» DATA FOR THIS EXERCISE:

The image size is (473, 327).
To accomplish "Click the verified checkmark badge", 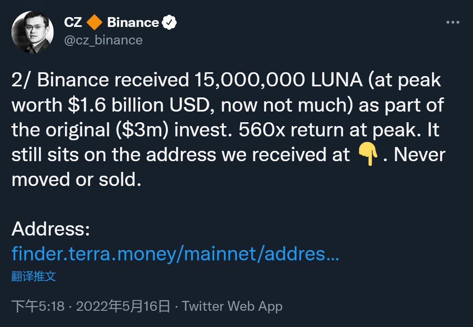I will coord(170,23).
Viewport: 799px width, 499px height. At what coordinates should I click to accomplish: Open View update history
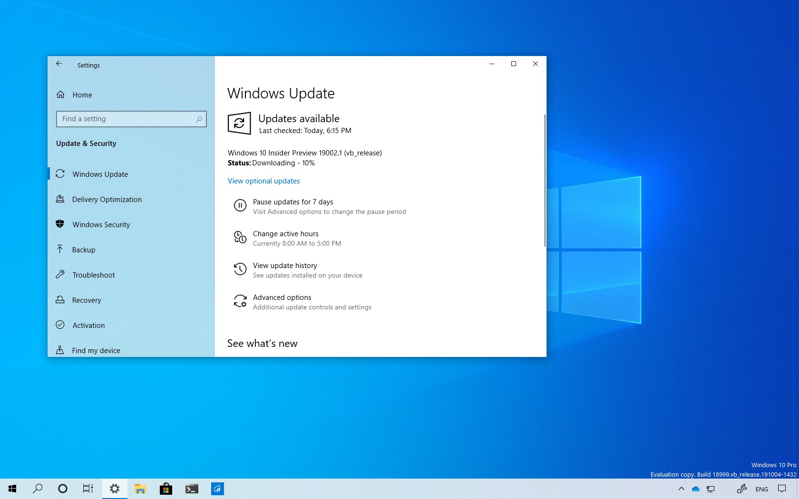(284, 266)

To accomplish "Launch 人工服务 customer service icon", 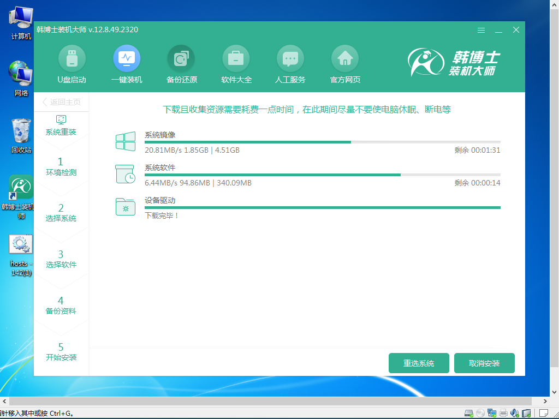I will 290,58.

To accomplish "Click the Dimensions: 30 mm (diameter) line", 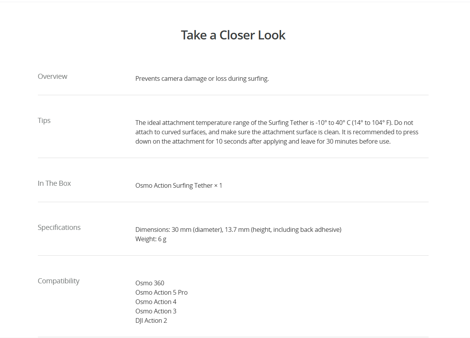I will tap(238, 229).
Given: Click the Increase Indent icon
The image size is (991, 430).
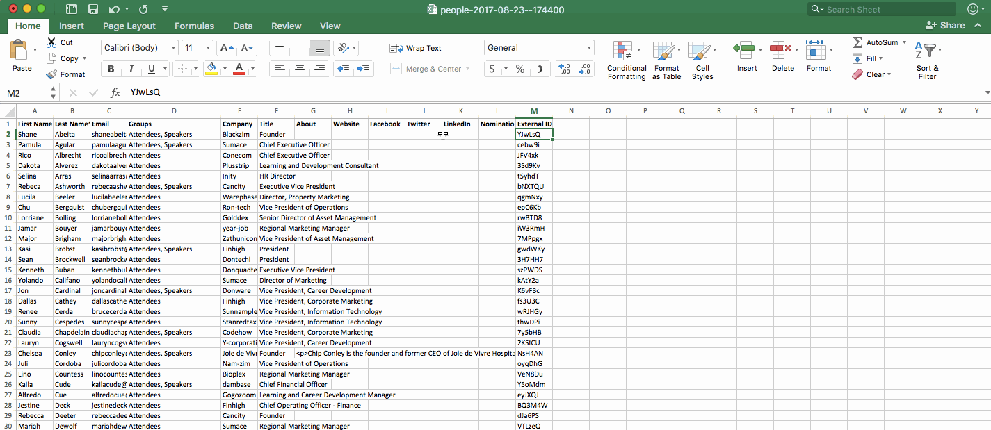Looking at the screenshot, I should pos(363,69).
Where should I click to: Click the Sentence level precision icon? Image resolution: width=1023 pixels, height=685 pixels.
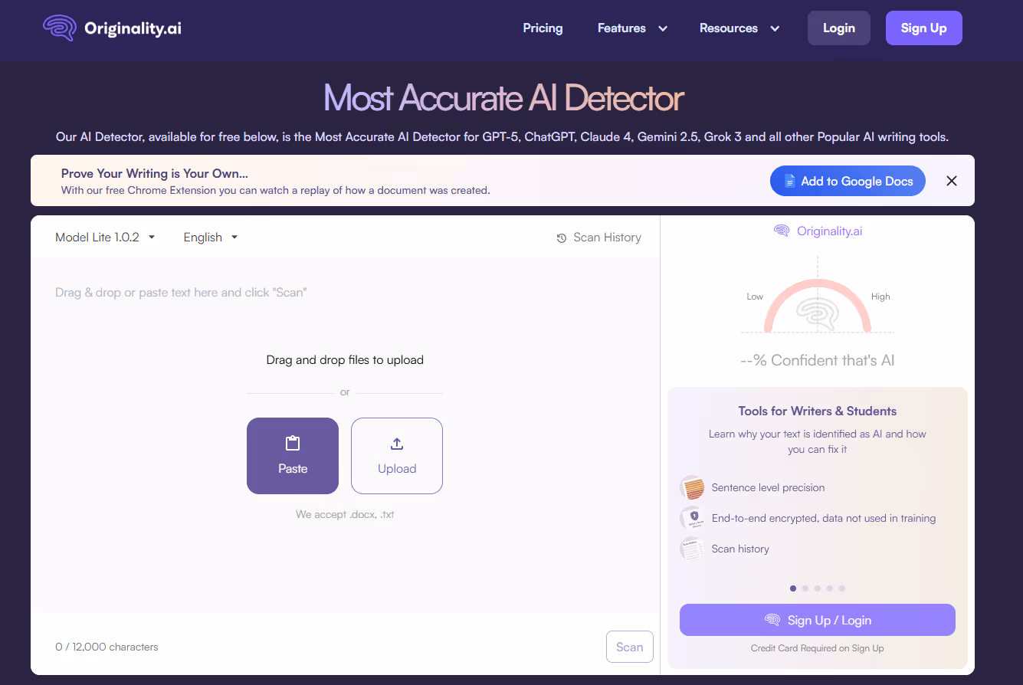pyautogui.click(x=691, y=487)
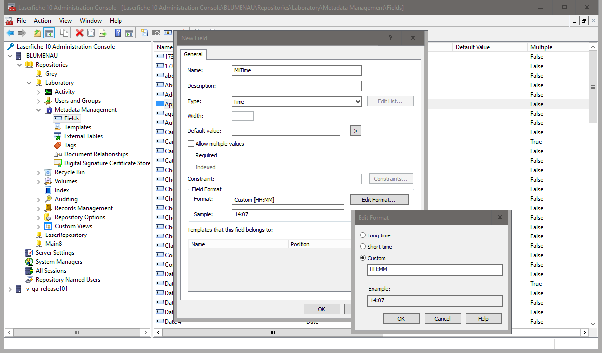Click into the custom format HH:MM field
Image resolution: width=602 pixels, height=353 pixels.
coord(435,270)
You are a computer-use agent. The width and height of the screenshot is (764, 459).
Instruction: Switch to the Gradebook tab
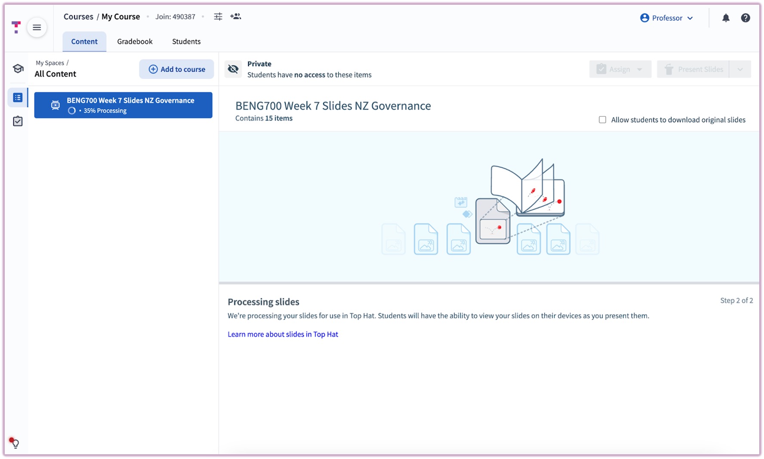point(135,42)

» WHAT NEEDS TO BE DONE: There should be an exact restatement of the lines from the line with "You are a computer-use" through the last line of the entries above, and no pictures in it.

» OUTPUT OF THE TASK:
You are a computer-use agent. The width and height of the screenshot is (764, 459).
Instruction: Switch to the Gradebook tab
point(135,42)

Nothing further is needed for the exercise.